Oni Blackstock, MD, in 2018 wrote a letter to the editors of Mayo Clinic Proceedings in which she urged primary care practitioners to increase discussions about PrEP with women, calling the data an important guide for clinical behavior. Currently, there is no evidence base for strategies to change these patterns of behaviors for clinicians. There’s no evidence that implicit bias training has brought about such changes, either, she said. The onus for improving clinical care for Black patients ought to be on a system that supports busy clinicians to act against biases embedded in the culture at large, not just individual clinicians who are busy seeing patients througout the day. More research needs to be conducted about which interventions to employ — standardized questionnaires for all patients, for example, or electronic medical record reminders.

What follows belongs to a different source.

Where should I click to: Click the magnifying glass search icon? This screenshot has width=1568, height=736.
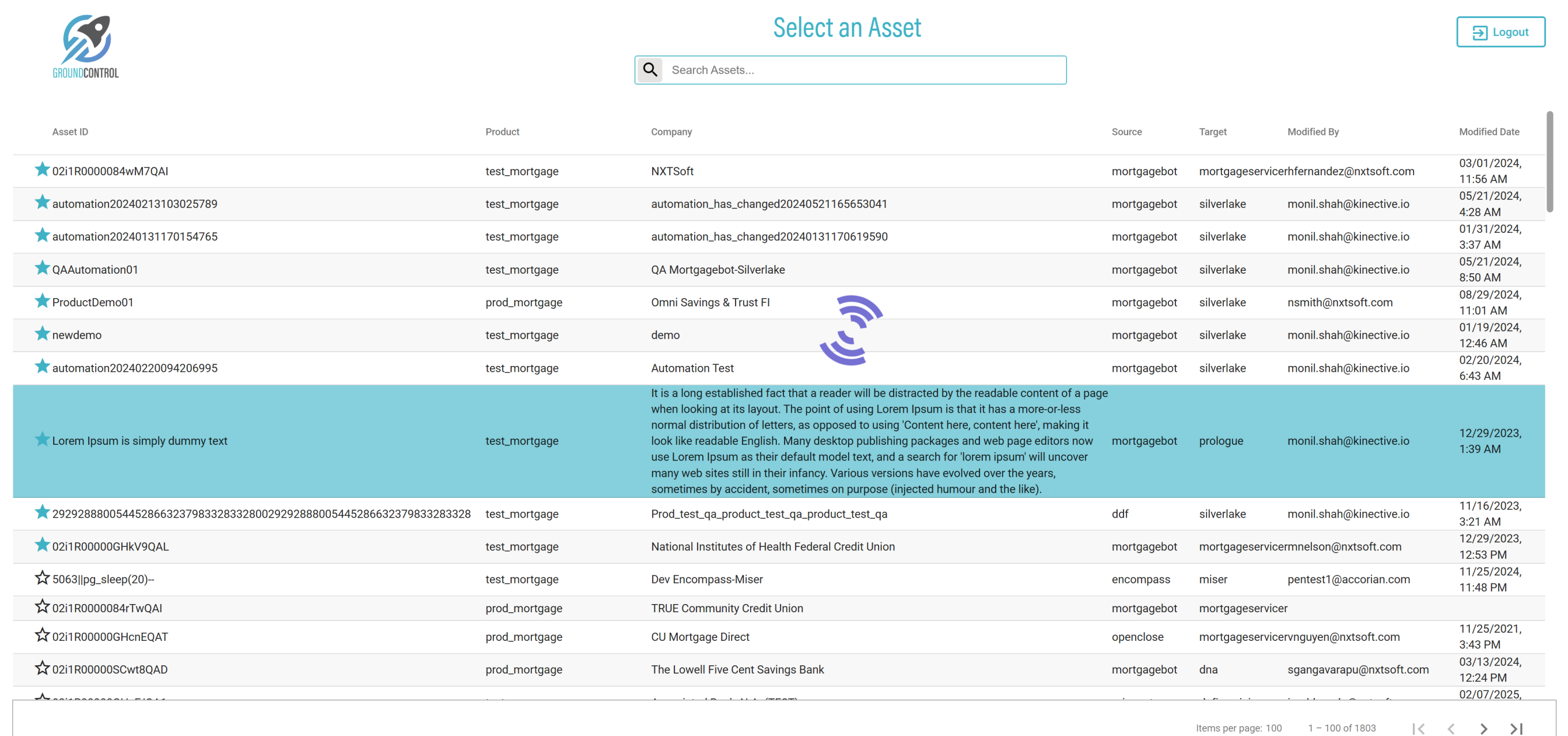pyautogui.click(x=649, y=70)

While health systems and researchers figure out how to do that, she said, clinicians have the obligation to “pause and reflect on their own experiences that are playing a negative role in their assumptions about whether a patient is able to take these as prescribed.

“Research finds that people are much more likely when it’s a really hectic, fast-paced environment, like an emergency department or even a busy primary care practice, people are likely to do a lot more reflexive thinking and also much more likely to stereotype people into different buckets,” said primary care and HIV clinician Blackstock, formerly assistant commissioner at the New York City Health Department and now founder and executive director of the nHealth Justice. “If patients say that they’re able to take it, give patients a trial, see how they’re doing. Just give our patients the benefit of the doubt, because this is such an important tool, and we know that so few women have taken it up.”

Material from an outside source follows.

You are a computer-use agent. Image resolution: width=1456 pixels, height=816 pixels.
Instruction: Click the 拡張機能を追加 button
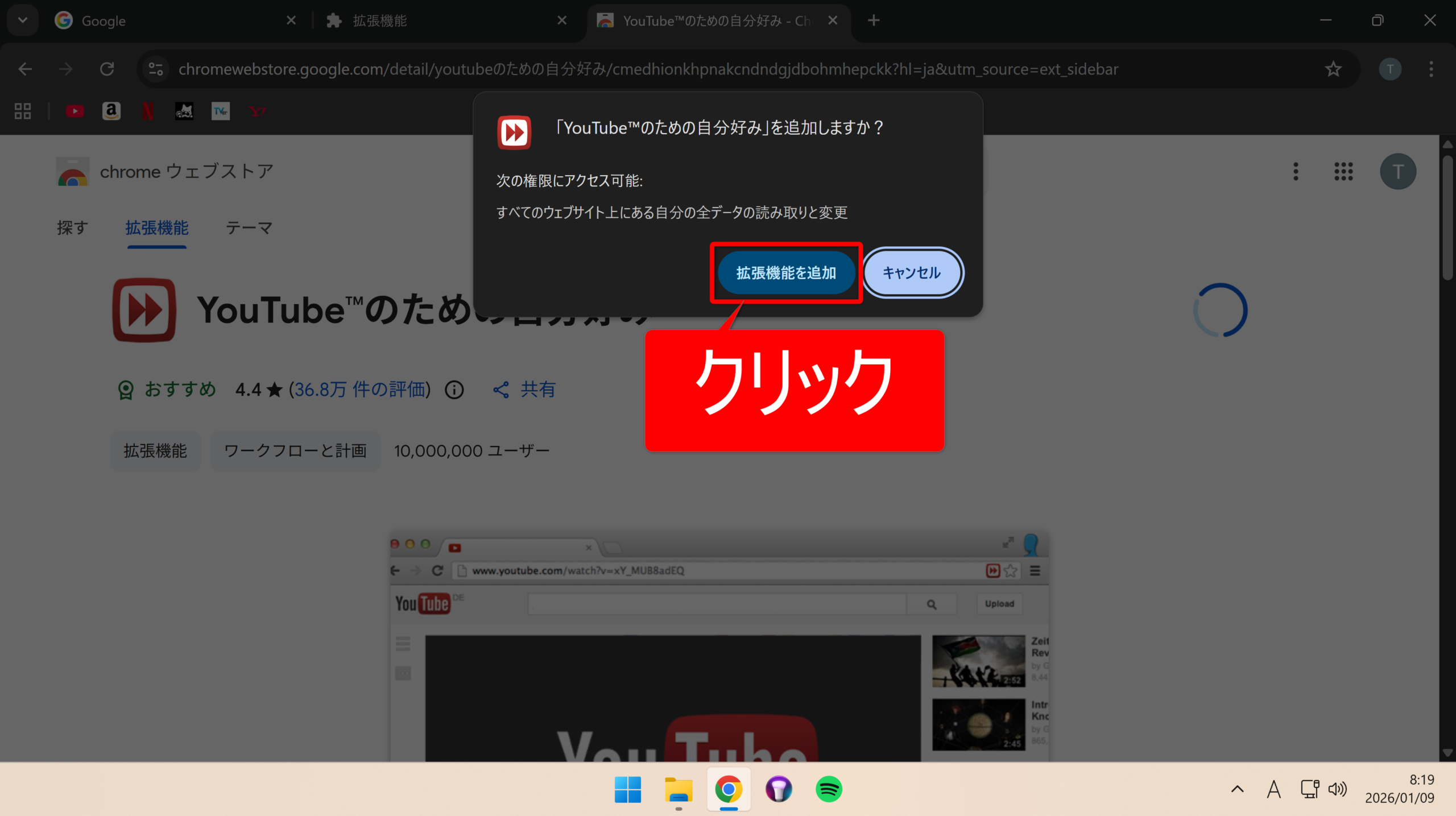point(785,273)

The study was funded by the National Institute on Drug Abuse at the National Institutes of Health. Smith and Blackstock report no relevant financial relationships. Hull previously conducted research funded by Gilead Sciences and received consulting fees from Gilead Sciences in 2018.

Heather Boerner is a science journalist based in Pittsburgh, Pennsylvania. Her book, Positively Negative: Love, Pregnancy, and Science’s Surprising Victory Over HIV, was published in 2014.